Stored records
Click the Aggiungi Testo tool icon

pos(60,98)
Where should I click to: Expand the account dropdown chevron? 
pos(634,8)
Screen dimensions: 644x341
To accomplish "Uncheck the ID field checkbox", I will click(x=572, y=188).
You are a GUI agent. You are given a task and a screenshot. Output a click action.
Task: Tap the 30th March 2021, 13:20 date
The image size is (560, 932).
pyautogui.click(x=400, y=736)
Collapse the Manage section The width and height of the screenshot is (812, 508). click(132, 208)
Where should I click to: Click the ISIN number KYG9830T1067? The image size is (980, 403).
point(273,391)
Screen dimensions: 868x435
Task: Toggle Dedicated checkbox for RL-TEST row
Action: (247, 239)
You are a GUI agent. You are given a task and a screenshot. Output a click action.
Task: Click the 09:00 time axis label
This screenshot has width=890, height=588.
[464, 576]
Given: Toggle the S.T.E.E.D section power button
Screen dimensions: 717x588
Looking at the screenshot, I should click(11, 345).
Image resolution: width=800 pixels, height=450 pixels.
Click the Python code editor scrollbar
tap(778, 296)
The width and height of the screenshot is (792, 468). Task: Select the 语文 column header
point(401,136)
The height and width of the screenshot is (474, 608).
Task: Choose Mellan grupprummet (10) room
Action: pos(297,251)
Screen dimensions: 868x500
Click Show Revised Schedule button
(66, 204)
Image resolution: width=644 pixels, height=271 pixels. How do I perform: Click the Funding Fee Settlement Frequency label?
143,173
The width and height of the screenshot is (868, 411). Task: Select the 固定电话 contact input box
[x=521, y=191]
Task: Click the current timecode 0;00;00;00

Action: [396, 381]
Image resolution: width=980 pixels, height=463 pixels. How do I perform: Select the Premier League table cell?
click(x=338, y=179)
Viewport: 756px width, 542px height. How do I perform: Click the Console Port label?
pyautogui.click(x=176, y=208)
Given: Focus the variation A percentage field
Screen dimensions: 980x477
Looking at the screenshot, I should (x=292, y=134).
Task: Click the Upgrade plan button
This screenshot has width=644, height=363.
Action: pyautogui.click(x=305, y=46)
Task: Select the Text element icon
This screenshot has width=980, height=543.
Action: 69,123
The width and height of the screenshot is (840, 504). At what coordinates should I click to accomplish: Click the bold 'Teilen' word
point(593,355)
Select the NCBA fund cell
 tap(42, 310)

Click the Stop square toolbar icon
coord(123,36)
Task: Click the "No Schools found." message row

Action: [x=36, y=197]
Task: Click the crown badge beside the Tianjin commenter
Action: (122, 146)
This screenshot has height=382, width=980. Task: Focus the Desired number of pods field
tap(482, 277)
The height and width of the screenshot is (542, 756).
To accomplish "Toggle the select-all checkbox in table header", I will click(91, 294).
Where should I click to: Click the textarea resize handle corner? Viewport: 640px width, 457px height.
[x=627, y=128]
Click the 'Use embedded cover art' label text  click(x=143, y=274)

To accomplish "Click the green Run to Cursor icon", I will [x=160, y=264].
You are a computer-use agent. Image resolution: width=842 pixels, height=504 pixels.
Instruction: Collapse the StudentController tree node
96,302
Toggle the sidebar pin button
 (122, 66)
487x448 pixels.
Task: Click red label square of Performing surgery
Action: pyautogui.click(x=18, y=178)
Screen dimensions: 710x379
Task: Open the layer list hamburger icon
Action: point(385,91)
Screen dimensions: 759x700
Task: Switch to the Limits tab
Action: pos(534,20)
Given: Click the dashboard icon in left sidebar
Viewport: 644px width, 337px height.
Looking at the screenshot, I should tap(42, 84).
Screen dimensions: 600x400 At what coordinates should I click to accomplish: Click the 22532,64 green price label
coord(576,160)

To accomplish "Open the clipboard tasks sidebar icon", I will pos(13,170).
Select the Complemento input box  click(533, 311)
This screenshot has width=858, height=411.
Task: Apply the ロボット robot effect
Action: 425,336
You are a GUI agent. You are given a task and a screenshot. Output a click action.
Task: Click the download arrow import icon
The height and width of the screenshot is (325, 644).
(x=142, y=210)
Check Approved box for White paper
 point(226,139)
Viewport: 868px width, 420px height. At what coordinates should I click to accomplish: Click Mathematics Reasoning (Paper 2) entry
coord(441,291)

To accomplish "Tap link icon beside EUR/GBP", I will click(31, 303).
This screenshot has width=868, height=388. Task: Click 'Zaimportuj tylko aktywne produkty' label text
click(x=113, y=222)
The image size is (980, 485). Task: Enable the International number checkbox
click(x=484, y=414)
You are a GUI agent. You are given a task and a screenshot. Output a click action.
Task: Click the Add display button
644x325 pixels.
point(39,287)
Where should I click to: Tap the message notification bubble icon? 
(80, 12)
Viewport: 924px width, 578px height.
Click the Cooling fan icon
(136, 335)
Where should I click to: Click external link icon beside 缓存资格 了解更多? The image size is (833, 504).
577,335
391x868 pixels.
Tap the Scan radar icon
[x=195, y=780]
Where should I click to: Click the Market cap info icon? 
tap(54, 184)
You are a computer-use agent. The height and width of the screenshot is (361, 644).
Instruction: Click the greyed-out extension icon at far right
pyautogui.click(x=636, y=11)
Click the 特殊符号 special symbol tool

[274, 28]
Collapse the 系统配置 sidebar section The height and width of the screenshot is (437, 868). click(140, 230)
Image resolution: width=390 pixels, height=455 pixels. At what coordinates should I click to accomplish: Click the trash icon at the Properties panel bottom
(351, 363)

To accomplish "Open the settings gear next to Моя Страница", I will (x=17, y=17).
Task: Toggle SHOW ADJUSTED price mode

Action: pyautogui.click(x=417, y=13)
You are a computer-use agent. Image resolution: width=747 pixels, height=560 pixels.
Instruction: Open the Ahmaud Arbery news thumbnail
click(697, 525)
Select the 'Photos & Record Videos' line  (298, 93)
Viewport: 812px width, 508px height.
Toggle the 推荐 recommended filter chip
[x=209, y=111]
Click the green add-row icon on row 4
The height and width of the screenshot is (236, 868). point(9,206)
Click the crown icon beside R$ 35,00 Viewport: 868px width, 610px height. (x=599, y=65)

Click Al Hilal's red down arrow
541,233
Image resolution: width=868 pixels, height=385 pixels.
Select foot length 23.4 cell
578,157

# YOUR OBJECTIVE
Please retype, exactly as written, every line from the line containing "Select the 'Photos" through the last line of the records above, including both of those lines, and nothing else.

# THE COMPLETED TASK
Select the 'Photos & Record Videos' line  (298, 93)
Viewport: 812px width, 508px height.
Toggle the 推荐 recommended filter chip
[x=209, y=111]
Click the green add-row icon on row 4
The height and width of the screenshot is (236, 868). point(9,206)
Click the crown icon beside R$ 35,00 Viewport: 868px width, 610px height. (x=599, y=65)

Click Al Hilal's red down arrow
541,233
Image resolution: width=868 pixels, height=385 pixels.
Select foot length 23.4 cell
578,157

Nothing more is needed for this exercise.